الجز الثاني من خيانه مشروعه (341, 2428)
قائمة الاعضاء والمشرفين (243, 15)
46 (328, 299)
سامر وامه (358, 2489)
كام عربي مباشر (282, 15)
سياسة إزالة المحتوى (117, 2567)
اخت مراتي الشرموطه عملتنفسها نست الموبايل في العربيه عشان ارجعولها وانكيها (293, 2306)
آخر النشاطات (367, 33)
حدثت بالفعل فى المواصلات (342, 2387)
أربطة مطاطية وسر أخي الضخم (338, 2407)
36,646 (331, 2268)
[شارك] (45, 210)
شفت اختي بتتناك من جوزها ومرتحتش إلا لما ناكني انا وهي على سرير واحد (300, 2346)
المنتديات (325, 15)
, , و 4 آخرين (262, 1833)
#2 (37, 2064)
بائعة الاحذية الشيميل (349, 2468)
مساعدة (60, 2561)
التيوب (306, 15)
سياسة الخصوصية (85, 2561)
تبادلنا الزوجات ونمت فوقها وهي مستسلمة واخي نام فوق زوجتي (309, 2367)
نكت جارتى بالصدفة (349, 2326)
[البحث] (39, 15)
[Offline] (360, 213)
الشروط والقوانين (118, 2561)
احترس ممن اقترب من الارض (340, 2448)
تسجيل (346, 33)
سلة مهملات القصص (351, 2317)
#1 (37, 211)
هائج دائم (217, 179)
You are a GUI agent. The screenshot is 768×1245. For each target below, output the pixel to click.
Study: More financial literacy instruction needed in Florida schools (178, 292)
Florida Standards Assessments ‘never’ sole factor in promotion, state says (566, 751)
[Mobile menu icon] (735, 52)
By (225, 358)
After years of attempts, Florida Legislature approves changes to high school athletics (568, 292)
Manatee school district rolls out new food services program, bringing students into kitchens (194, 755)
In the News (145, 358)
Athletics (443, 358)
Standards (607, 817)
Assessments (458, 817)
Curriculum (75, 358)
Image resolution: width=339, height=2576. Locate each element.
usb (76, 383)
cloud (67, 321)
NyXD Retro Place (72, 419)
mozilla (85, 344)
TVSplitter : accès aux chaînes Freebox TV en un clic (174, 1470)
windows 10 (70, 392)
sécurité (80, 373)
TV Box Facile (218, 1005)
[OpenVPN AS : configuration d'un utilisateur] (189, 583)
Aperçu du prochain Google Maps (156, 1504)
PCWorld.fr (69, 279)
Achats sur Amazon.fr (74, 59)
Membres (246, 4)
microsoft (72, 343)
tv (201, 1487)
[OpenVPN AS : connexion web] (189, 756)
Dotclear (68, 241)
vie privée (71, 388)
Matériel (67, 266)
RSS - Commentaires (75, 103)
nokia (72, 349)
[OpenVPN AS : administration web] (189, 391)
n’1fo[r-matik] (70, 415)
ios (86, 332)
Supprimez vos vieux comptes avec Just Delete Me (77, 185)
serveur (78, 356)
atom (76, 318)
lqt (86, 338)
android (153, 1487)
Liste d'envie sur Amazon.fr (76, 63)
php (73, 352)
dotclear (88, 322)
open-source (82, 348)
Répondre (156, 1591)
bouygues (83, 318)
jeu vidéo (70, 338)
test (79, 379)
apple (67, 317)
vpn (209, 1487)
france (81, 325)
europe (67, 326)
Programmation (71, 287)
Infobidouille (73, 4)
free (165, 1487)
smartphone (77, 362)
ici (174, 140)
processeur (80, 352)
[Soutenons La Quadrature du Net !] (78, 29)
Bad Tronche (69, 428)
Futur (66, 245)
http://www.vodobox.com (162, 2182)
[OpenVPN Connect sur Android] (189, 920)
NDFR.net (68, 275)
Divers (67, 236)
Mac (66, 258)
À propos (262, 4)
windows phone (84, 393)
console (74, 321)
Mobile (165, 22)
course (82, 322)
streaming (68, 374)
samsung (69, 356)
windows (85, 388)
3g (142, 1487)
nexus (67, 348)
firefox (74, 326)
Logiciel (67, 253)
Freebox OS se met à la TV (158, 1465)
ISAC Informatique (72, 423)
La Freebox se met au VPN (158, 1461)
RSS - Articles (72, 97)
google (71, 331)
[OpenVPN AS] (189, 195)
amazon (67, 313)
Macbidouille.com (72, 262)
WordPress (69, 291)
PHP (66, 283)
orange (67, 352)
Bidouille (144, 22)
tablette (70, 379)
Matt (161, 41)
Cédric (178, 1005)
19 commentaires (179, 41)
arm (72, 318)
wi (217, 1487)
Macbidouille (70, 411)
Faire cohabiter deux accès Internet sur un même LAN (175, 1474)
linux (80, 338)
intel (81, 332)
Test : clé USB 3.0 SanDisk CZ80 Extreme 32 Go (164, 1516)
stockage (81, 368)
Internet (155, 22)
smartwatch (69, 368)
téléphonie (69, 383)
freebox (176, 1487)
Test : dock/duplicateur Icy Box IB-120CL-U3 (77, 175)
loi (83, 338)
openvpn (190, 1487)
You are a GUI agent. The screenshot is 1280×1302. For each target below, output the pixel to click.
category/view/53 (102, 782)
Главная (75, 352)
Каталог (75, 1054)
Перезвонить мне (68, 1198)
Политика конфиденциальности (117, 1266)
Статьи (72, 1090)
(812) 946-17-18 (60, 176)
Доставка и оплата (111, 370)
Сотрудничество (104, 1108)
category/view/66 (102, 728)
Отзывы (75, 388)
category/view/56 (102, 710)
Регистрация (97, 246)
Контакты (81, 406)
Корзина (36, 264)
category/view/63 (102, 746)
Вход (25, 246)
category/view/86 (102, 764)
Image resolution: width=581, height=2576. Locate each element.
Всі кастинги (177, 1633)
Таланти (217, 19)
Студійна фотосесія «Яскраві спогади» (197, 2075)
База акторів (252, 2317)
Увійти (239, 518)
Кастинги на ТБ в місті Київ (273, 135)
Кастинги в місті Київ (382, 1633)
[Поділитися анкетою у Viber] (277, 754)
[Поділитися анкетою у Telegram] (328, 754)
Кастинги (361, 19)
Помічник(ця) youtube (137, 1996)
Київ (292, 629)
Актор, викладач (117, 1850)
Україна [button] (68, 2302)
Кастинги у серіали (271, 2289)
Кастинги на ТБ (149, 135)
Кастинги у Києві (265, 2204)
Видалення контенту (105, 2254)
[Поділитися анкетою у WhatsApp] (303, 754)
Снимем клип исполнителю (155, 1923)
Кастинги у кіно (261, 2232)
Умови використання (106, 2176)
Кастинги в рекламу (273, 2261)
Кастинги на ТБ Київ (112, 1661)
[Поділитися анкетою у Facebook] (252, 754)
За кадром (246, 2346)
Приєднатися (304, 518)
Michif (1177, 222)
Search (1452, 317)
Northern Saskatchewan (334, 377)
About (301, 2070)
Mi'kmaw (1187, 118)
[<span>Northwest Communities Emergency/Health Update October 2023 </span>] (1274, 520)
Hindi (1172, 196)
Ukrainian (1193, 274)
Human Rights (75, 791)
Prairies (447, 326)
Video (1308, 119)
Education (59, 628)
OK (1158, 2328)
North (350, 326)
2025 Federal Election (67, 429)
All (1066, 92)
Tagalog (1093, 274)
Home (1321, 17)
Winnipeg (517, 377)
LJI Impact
◇ ◇ ◇ ◇ ◇
→ **Instructions to follow**:
Extract all lines of the records above that include "category".

→ **Task solution**:
category/view/53 (102, 782)
category/view/66 (102, 728)
category/view/56 (102, 710)
category/view/63 (102, 746)
category/view/86 (102, 764)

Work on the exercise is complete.